Various medical plants have been used for years in daily life to treat disease all over the world throughout the history of mankind. Even today, plant materials continue to play a major role as therapeutic remedies in many developing countries (Czgan, 1993; Ody, 1993). As a consequence of an increasing demand for biodiversity in the screening Marine halophytes are the specialized groups of plants adopted for high saline conditions which include mangrove. Finding natural “eco-friendly” plant products that prevent or treat these diseases could be an alternative treatment process.

Mangroves are widespread in tropical and sub tropical regions, growing in the saline intertidal zones of sheltered coast lines. Until now, more than 200 bioactive metabolites have been isolated from true mangroves of tropical and subtropical populations (Wu et al., 2008. According to their chemical structure, most of the isolated compounds belong to steroids, triterpenes, saponins, flavonoids, alkaloids, tannins and phenolics which having a wide range of therapeutic possibilities (Bandaranayake., 1998).Recent research evidenced that Indian mangroves contained antibacterial (Chandrasekaran et al., 2009) and antifungal (Bose, S. and A. Bose, 2008) properties.

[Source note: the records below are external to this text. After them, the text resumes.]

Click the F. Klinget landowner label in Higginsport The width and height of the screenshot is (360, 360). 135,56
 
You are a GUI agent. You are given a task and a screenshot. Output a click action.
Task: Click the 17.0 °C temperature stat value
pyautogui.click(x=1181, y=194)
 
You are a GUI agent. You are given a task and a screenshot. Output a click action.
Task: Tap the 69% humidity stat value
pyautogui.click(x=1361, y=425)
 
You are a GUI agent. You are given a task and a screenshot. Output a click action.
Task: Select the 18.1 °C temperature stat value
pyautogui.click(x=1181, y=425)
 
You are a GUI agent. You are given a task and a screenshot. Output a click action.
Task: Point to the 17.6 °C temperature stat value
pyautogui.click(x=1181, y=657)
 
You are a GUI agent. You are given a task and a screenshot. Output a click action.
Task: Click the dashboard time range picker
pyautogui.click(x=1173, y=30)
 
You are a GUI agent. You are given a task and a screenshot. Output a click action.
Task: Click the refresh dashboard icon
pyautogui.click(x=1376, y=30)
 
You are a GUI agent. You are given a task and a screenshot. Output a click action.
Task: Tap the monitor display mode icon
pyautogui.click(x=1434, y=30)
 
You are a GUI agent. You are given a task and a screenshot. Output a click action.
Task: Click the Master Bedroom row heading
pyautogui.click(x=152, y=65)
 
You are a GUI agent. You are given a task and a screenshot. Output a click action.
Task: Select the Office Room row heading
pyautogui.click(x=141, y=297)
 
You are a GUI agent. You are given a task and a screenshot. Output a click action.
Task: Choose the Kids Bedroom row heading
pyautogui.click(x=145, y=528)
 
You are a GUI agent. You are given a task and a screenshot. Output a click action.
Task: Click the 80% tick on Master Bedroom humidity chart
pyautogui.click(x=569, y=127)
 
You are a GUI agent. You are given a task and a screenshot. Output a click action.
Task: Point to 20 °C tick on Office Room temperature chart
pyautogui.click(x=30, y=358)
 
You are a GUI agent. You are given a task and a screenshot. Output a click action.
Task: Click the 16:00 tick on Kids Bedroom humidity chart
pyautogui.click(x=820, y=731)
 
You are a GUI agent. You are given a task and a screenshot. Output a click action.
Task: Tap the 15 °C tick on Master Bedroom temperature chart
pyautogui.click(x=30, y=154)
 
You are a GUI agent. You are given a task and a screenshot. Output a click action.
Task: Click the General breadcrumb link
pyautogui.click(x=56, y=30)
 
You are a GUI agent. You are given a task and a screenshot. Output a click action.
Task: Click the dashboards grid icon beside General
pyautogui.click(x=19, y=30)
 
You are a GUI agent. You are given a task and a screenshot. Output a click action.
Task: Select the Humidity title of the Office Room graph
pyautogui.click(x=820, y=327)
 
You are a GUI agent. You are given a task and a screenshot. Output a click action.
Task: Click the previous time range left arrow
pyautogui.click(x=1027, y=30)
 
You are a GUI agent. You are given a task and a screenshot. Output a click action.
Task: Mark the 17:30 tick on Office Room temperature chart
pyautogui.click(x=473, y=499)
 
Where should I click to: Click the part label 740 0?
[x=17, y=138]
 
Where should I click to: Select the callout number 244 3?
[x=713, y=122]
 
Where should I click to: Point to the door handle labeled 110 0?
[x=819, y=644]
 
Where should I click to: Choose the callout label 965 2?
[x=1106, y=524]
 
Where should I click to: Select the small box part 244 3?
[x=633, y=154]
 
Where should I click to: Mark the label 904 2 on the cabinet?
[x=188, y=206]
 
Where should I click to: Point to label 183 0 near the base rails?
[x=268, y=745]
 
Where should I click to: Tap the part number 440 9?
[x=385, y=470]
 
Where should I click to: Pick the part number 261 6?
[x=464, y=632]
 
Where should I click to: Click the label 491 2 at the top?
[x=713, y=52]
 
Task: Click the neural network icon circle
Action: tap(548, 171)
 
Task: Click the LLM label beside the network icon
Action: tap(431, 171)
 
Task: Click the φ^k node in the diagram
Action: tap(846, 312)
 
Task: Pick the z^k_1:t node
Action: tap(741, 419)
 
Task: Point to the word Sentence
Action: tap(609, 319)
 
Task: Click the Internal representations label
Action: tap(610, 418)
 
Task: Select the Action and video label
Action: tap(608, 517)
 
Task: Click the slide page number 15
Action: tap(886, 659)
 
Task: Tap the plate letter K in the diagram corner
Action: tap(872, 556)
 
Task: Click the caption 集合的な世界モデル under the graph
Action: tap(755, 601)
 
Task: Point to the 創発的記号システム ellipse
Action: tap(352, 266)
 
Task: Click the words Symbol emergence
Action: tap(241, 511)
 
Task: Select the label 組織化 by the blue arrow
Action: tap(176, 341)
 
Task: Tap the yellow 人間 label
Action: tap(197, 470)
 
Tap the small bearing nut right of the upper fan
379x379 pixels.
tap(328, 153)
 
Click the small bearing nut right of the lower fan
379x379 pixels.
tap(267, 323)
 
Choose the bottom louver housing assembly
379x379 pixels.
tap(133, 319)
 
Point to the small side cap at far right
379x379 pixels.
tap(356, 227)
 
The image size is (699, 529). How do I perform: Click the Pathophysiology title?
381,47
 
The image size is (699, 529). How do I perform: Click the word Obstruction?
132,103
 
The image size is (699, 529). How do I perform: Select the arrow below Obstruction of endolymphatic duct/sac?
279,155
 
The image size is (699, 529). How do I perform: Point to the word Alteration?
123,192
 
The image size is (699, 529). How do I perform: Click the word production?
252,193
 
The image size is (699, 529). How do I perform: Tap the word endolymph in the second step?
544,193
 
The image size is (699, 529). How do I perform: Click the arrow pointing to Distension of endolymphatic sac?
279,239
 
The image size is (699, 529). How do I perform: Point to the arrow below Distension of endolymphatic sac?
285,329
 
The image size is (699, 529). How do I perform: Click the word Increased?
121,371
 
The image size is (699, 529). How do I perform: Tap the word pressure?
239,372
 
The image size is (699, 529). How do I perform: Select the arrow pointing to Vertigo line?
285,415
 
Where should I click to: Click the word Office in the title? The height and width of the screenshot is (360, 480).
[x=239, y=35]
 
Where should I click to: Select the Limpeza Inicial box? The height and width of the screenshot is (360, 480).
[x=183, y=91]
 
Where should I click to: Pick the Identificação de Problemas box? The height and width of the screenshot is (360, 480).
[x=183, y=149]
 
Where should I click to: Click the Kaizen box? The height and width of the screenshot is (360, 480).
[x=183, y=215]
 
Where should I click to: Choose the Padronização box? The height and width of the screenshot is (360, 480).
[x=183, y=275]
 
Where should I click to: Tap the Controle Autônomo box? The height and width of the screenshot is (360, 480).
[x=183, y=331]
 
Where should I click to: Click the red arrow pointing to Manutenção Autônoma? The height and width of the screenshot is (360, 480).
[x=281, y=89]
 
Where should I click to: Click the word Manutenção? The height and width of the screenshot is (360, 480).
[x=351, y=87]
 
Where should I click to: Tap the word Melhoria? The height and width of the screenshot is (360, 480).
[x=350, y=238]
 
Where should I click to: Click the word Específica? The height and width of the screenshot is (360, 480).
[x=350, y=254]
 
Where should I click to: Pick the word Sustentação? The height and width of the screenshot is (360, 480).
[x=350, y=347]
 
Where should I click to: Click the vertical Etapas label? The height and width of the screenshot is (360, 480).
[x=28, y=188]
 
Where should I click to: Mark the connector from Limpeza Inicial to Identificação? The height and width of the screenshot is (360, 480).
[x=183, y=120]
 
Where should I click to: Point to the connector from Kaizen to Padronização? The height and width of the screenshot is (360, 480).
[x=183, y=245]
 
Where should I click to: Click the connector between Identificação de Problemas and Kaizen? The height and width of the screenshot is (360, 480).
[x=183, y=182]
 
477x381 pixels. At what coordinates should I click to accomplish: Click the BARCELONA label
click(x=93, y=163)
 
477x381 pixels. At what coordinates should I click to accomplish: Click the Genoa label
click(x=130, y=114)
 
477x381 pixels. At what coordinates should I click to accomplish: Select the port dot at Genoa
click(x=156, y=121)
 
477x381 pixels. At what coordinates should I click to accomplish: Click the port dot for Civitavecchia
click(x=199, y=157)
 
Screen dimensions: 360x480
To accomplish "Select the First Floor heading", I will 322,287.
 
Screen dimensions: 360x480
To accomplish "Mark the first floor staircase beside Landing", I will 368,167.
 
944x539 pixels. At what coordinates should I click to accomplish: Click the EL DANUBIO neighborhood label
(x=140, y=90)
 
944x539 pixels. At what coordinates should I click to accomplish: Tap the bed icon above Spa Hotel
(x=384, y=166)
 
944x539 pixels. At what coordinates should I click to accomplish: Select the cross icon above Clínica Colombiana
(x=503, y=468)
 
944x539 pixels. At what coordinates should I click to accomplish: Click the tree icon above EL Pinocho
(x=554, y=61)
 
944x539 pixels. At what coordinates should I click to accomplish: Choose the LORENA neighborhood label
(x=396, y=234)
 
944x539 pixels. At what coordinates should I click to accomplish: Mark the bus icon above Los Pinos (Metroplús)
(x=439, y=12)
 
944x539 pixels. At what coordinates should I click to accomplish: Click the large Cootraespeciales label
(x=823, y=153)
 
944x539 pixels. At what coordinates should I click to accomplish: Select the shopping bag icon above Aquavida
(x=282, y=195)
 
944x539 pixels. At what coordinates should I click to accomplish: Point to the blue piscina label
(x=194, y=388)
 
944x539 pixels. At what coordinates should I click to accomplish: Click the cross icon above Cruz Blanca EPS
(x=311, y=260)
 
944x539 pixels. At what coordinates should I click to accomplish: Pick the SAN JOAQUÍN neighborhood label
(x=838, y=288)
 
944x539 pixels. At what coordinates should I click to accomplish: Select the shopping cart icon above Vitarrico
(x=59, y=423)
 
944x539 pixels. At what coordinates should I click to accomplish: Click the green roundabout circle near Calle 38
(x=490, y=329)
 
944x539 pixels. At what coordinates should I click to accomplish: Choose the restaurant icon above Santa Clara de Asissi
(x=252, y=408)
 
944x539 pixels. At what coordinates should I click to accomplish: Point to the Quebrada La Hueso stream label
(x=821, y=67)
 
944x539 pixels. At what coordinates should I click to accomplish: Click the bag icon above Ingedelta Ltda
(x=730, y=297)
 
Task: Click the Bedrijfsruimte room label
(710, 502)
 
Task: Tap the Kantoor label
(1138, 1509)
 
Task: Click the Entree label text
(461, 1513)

The present study was to screen the antimicrobial activities of Myriostachya wigtiana and search for new compounds from mangrove plants.

Materials and Methods

Plant and extraction

Myriostachya wigtiana (Poaceae) , was taxonomically identified and the Voucher specimen is stored. The plant parts were collected from coringa forest near Kakinada, Godavari-krishna delta area, Andhra Pradesh, India. The plant material were dried under shade with occasional shifting and then powdered with a mechanical grinder and stored in an airtight container. The powder obtained was subjected to successive soxhlet extraction with the organic solvents with increasing order of polarity.

Test microorganisms

Alternaria alternata (MTCC 2724), Acremonium strictum (MTCC 2599), Aspergillus flavus (MTCC 463 ), Asperigillus niger (MTCC 272), Bipolaris bicolor (MTCC 2105), Cladosporium herbarum (MTCC 2143), Curvularia lunata  (MTCC 2030), Erwinia carotovora (MTCC 3609), Fusarium oxysporum (MTCC 1755), Macrophomina phaseolina  (MTCC 2165), Penicellium expansum (MTCC 2006), Pseudomonas syringae  (MTCC 1604), Pseudomaonas marginales (MTCC 2758) , Rhizoctonia solani (MTCC 4633), Ustilago maydis (MTCC 1474), including fungi and bacteria were obtained from Microbial Type Culture Collection (MTCC), IMTECH,  Chandigarh were used as test organisms. The strains are maintained and tested on Nutrient Agar (NA) for bacteria and Potato Dextrose Agar (PDA) for fungi. Active cultures were generated by inoculating a loop full of culture in separate 100mL nutrient broths and incubating on a shaker at 37oC overnight. The cells were harvested by centrifuging at 4000 rpm for 5 min, washed with normal saline, spun at 4000 rpm for 5 min again and diluted in normal saline to obtain 5 x 105cfu /mL.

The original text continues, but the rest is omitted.